▶ _YOUR TASK_: All lines from the opening of the entries below through the line containing "This screenshot has width=849, height=651." must be output exactly as they appear, with no other lines.

══ TASK INPUTS ══

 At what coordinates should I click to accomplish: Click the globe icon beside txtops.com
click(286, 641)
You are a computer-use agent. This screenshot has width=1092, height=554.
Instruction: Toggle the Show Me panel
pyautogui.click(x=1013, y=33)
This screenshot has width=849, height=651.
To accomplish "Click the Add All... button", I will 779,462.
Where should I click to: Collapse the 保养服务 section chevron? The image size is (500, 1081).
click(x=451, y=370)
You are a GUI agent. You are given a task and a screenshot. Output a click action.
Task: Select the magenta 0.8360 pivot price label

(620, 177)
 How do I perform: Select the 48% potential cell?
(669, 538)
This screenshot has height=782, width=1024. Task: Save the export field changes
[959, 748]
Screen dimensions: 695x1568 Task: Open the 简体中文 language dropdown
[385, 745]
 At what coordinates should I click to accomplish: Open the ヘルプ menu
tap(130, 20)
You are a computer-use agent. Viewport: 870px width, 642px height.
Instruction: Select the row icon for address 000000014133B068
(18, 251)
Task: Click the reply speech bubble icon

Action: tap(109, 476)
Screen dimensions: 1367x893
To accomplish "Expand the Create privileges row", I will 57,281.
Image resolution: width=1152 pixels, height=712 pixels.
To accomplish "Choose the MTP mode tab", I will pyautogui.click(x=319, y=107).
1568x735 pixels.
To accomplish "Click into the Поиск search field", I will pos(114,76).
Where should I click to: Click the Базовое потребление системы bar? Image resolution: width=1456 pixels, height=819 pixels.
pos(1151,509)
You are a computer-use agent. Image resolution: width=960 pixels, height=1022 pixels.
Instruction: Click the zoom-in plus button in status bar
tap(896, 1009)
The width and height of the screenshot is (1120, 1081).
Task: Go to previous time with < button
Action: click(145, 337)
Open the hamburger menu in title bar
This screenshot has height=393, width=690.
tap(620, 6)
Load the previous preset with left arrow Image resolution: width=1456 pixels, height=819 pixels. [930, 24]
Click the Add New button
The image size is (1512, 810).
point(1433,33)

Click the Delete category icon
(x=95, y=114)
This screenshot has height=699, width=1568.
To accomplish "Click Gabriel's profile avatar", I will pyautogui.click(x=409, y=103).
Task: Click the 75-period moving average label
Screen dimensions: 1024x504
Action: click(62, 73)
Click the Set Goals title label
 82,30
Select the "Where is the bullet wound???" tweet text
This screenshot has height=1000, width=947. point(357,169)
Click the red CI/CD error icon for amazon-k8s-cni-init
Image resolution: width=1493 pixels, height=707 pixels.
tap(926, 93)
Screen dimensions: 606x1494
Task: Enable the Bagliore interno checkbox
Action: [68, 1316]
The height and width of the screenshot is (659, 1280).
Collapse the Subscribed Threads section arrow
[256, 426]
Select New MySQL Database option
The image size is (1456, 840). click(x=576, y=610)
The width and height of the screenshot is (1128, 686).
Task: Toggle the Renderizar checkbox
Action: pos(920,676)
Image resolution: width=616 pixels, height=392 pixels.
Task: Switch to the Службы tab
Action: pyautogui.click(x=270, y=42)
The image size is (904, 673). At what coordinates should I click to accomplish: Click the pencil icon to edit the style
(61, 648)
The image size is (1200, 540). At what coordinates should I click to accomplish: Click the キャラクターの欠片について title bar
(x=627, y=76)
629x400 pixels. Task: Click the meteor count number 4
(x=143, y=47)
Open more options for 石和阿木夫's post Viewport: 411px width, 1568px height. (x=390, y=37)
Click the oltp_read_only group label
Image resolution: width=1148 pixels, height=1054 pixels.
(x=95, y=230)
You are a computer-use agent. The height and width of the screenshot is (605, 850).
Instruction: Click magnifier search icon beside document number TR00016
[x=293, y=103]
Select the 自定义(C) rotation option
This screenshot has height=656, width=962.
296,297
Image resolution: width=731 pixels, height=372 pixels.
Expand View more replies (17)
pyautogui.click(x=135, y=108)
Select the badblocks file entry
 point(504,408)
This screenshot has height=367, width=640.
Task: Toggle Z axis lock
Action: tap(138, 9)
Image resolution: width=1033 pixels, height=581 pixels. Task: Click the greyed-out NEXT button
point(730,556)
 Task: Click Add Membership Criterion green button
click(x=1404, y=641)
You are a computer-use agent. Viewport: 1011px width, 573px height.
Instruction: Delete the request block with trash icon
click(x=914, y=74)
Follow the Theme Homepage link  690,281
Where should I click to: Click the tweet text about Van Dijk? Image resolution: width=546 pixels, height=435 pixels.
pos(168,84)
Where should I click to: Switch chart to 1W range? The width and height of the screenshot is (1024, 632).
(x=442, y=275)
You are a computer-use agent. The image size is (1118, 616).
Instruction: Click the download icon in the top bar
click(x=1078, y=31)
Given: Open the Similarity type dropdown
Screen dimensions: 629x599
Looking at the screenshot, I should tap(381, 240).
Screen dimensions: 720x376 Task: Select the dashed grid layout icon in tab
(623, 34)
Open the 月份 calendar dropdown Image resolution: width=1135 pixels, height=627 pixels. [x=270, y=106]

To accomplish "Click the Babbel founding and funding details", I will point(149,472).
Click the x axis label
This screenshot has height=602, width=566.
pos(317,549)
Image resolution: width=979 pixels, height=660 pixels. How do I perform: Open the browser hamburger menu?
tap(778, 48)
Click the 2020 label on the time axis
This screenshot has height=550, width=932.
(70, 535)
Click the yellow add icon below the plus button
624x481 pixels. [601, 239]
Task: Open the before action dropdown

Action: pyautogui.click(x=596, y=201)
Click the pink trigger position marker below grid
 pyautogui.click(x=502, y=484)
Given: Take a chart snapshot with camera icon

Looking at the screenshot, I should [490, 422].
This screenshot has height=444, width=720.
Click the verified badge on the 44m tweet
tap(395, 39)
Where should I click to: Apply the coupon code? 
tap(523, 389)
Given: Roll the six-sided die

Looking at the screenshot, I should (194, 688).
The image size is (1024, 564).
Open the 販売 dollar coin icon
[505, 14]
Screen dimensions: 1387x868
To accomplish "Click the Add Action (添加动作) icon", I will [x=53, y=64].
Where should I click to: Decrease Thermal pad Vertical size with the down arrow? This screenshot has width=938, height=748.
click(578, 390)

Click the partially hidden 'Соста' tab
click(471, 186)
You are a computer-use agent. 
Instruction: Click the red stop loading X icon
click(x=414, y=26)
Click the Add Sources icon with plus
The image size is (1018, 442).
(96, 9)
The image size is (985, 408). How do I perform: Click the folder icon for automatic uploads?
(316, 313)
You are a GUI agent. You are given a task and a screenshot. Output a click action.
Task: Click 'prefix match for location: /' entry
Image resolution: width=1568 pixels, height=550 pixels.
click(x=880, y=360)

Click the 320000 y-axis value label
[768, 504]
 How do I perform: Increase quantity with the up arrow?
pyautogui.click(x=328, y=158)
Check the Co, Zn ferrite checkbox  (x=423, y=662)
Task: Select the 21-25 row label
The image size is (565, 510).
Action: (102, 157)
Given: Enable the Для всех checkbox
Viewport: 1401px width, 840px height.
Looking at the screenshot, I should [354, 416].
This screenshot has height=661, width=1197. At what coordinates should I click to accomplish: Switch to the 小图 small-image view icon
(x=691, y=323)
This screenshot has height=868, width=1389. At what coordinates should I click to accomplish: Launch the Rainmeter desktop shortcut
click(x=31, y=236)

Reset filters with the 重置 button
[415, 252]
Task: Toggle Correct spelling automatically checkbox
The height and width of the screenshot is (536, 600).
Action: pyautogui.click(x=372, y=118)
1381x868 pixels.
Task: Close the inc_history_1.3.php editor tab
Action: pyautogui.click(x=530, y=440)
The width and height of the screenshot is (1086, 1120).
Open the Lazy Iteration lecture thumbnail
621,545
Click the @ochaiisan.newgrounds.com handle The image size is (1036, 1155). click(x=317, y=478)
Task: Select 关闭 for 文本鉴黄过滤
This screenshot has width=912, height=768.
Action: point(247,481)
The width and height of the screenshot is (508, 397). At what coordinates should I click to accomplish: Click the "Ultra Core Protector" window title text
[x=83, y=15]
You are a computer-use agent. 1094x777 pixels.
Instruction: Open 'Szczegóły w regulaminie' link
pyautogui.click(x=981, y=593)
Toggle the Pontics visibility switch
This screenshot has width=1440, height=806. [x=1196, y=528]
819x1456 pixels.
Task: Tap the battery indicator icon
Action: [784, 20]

═══

▶ _ANSWER TO THE EXERCISE_:
 At what coordinates should I click to accomplish: Click the globe icon beside txtops.com
click(286, 641)
You are a computer-use agent. This screenshot has width=1092, height=554.
Instruction: Toggle the Show Me panel
pyautogui.click(x=1013, y=33)
This screenshot has width=849, height=651.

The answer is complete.